In TLS 1.2, the entire handshake is in cleartext until the ChangeCipherSpec message. A passive observer learns the server's certificate, the SNI (Server Name Indication) the client requested, and the negotiated cipher suite.

TLS 1.3 encrypts everything in the handshake after the initial key exchange — the server's certificate, the ServerHello extensions, the negotiated parameters. A passive observer of a TLS 1.3 connection still learns the client's SNI (which travels in the unencrypted ClientHello) and the destination IP, but nothing else about the negotiation.

The SNI gap is what Encrypted Client Hello (ECH) closes; ECH layers on top of TLS 1.3 to encrypt the SNI itself, but adoption is still incomplete in 2026.

The Middlebox Problem

The IETF discovered during deployment testing that a large number of corporate middleboxes — firewalls, load balancers, intrusion detection systems — were doing rough version checks on TLS handshakes and dropping anything they didn't recognize. A naive TLS 1.3 ClientHello broke a meaningful fraction of real-world connections.

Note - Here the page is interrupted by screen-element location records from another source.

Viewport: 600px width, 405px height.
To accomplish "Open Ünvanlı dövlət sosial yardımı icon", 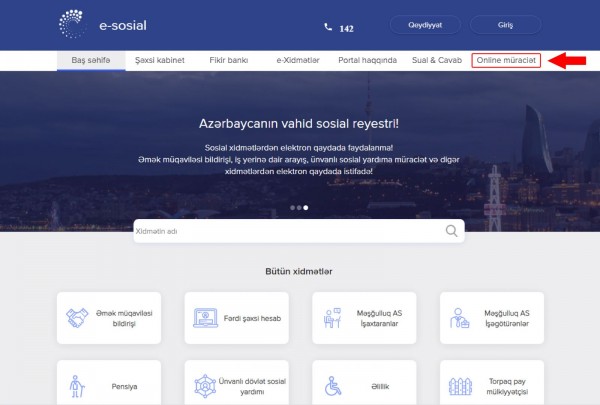I will point(204,385).
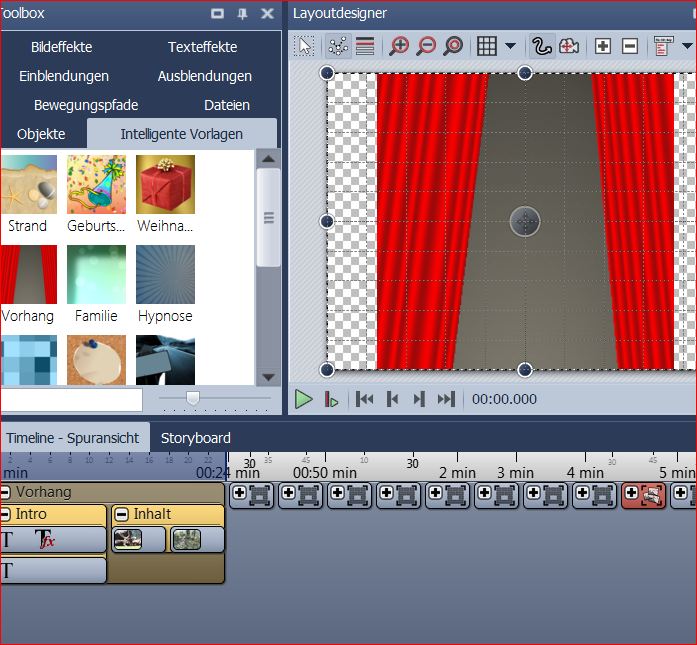The width and height of the screenshot is (697, 645).
Task: Click the thumbnail size slider handle
Action: [193, 399]
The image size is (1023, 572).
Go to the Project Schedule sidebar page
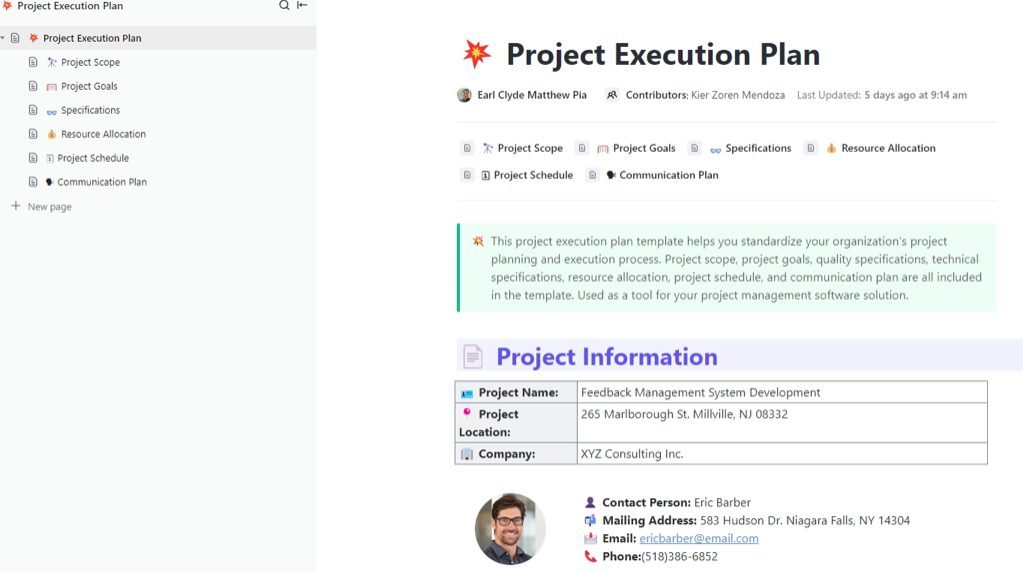[x=93, y=158]
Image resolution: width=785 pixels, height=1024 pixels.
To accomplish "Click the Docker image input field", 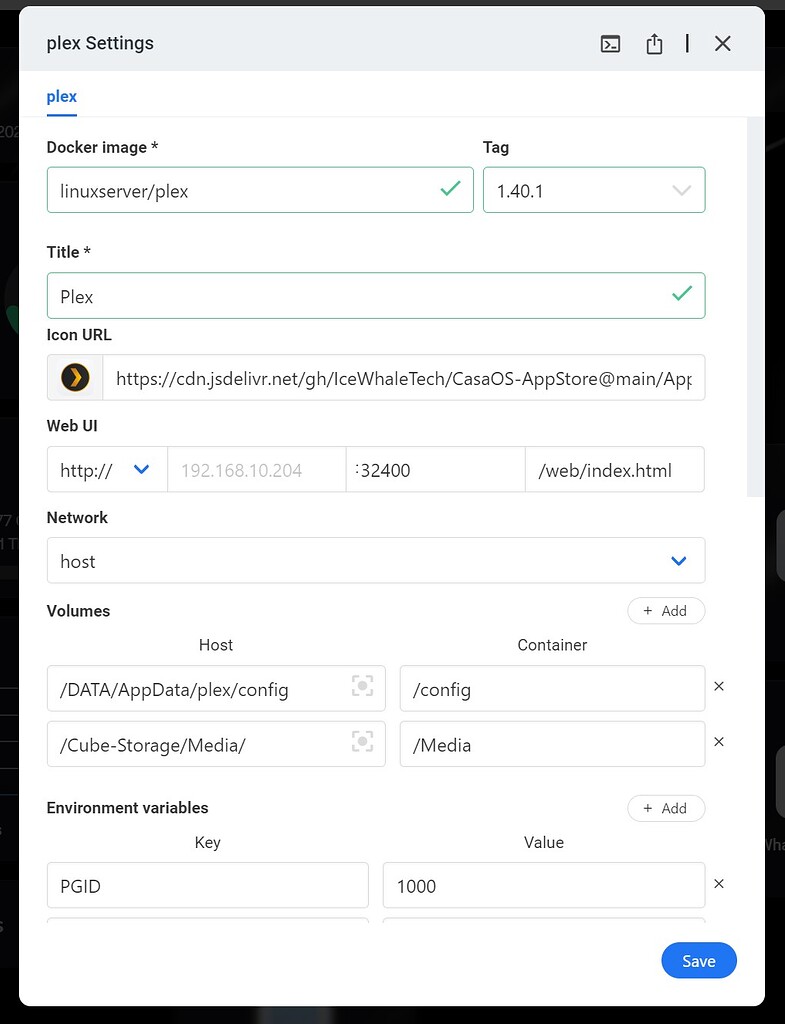I will pyautogui.click(x=245, y=190).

The fix, baked into the deployed RFC, is a deliberate middlebox compatibility mode: TLS 1.3 ClientHellos look superficially like TLS 1.2 ClientHellos, with the actual version negotiated through an extension rather than the version field. This is a small but instructive example of protocol design having to make concessions to deployed reality.

What TLS 1.3 Does Not Change

Despite the rewrites, several long-standing TLS limitations remain:

Concern TLS 1.3 Status
SNI leaks the hostname Still leaks unless ECH is deployed end-to-end
CA trust model Unchanged — any of 100+ CAs can mint a cert for any domain
Certificate transparency Out of scope; relies on separate CT logs
Traffic analysis Packet sizes and timing still observable
Post-quantum security Hybrid post-quantum key exchange is being added; not mandatory yet

Should You Disable TLS 1.2?

Probably not yet for most public-facing services. As of 2026 a small but real fraction of legitimate clients — older Android versions, certain IoT devices, legacy clients in industrial settings — still only support TLS 1.2. Mozilla's intermediate compatibility recommendation as of this writing still includes TLS 1.2, and Google has not deprecated it.

What you can and should do is disable TLS 1.1, 1.0, and SSLv3, restrict your TLS 1.2 cipher suite list to AEAD-only options, and prefer TLS 1.3 when both sides support it. Configurations are well-documented on the Mozilla SSL Configuration Generator and apply cleanly to nginx, Apache, and most modern stacks.

The honest summary is that TLS 1.3 is a meaningful improvement and worth deploying everywhere it works. It is not a panacea — the layer above HTTPS still needs to be designed well — but the protocol itself is in the best shape it has been in since 1995.